Nearly one-quarter of U.S. homeowners owe more than their homes are worth. But just how many of those people will now be eligible for HARP is up for debate. Guy LeBas, chief fixed investment strategist at Janney Montgomery Scott, estimates that there are around 220,000 loans in the United States that are above the 125 percent threshold and that satisfy the other HARP eligibility criteria, expanding the pool of HARP-eligible homes by roughly one-seventh.
"It's not nothing," says LeBas, but he also points out that "not everybody, of course, will pay attention." Even if all newly eligible homeowners did pay attention, the potential macroeconomic boost from the policy could still be minimal. LeBas says that the average home loan is around $350,000, and a decrease in interest from 4.5 percent to 3.5 percent would mean monthly payment savings of roughly $200. In the unlikely event that all 220,000 eligible homeowners decide to take advantage of the new rules, the annual boost in savings would be roughly $530 million dollars—pocket change compared to $10 trillion in U.S. annual consumer spending.
On a personal level, of course, the program could make a big difference for those homeowners: $200 a month could be a life-saver for plenty of borrowers. And the Obama administration is not billing this initiative as a cure-all for the U.S. economy but rather one in a series of steps that show the president taking action while lawmakers on Capitol Hill squabble among themselves. "These steps aren't a substitute for the bold action we need to create jobs and grow the economy, but they'll make a difference," said White House Communications Director Dan Pfeiffer on the White House blog today.
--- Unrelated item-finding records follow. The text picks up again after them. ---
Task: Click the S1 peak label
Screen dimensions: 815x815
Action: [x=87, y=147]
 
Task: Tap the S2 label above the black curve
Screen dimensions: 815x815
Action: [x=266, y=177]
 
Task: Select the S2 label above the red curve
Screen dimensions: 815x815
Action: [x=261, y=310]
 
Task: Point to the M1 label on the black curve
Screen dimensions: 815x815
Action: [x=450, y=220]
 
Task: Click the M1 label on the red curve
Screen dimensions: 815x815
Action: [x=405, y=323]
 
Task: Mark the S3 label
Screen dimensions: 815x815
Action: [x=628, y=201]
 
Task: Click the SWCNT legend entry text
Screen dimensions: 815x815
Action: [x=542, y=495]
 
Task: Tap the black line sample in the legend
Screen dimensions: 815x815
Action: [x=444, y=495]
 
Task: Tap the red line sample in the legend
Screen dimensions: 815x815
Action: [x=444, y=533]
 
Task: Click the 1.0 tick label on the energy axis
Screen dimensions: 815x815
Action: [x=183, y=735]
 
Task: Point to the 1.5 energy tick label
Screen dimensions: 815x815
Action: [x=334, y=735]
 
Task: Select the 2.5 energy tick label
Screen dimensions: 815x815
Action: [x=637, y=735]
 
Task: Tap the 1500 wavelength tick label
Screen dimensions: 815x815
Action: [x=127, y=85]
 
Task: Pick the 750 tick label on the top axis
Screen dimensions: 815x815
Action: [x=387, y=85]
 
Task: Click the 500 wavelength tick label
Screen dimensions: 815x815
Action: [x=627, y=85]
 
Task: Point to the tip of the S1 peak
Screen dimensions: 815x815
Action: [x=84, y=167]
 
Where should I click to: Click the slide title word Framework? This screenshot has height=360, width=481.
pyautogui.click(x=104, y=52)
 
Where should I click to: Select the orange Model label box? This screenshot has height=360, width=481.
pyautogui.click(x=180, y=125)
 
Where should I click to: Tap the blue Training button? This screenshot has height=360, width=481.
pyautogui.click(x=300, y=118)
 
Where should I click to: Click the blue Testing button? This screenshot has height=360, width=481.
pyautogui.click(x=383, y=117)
The program is also clearly designed to make a difference for President Obama himself. The new rules are a part of economic initiatives the administration is billing under the tagline "We Can't Wait." Later this week, the administration will also announce new measures to help graduates manage student loan debt. However economically successful they may ultimately prove, the programs are also aimed at showing that the White House is taking whatever actions it can without the approval of an often-gridlocked Congress. As Pfeiffer also wrote, "The issues facing Americans require serious bipartisan solutions, yet the Republicans in Congress have decided to put party before country and block legislation that would create jobs and grow the economy."